== Latihan ==
Tulisan tentang penundaan raperda reklamasi di bawah menyatakan bahwa publik mulai terbiasa dengan pernyataan Gubernur DKI Jakarta yang berubah-ubah terhadap satu kasus. Jelaskan dalam satu sampai tiga kalimat apa yang dijadikan tulisan itu sebagai alas argumen untuk pernyataan tersebut.

== Dokumen Sumber ==
● ● ●
Lihat ke Halaman Asli

Yon Bayu

TERVERIFIKASI

memaknai peristiwa dari sudut pandang berbeda | menolak kampanye kebencian atas nama agama

DPRD Tunda Pembahasan Raperda Reklamasi, Ahok Gusar, Aguan Merana

Diperbarui: 13 April 2016   08:06

Kompasiana adalah platform blog. Konten ini menjadi tanggung jawab bloger dan tidak mewakili pandangan redaksi Kompas.

Bagikan ide kreativitasmu dalam bentuk konten di Kompasiana | Sumber gambar: Freepik

Lama-lama publik mulai terbiasa dengan pernyataan Gubernur DKI Jakarta Basuki Tjahaya Purnama yang berubah-ubah terhadap satu kasus. Ada banyak contoh yang bisa dijadikan alas argumen.  Soal kulit kabel di gorong-gorong,  status Sunny Tanuwidjaja, dan terakhir terkait raperda reklamasi.
● ● ●
== Cuplikan Data ==
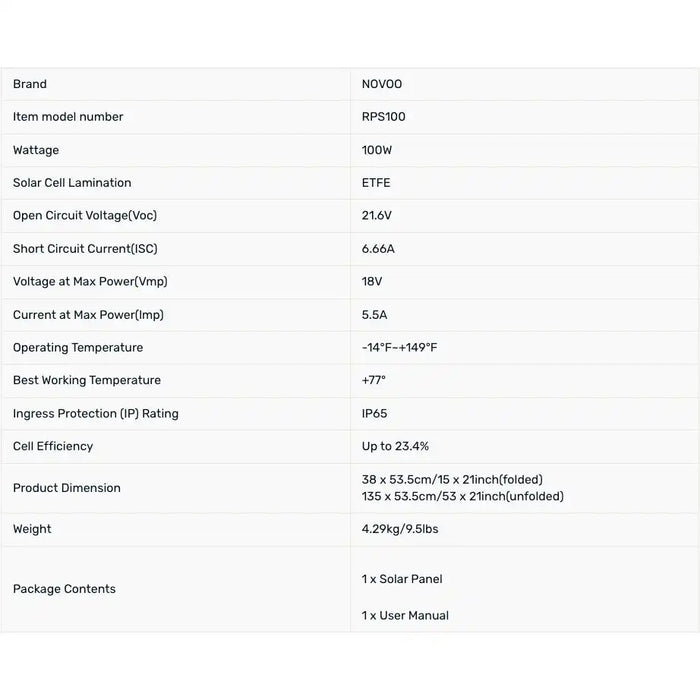
Task: Click the folded product dimension text
Action: pos(452,480)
● ● ●
== Jawaban ==
Tulisan itu bertumpu pada banyak contoh pernyataan Basuki Tjahaya Purnama yang berubah-ubah terhadap satu kasus. Contoh yang disebutkan adalah soal kulit kabel di gorong-gorong, status Sunny Tanuwidjaja, dan yang terakhir terkait raperda reklamasi.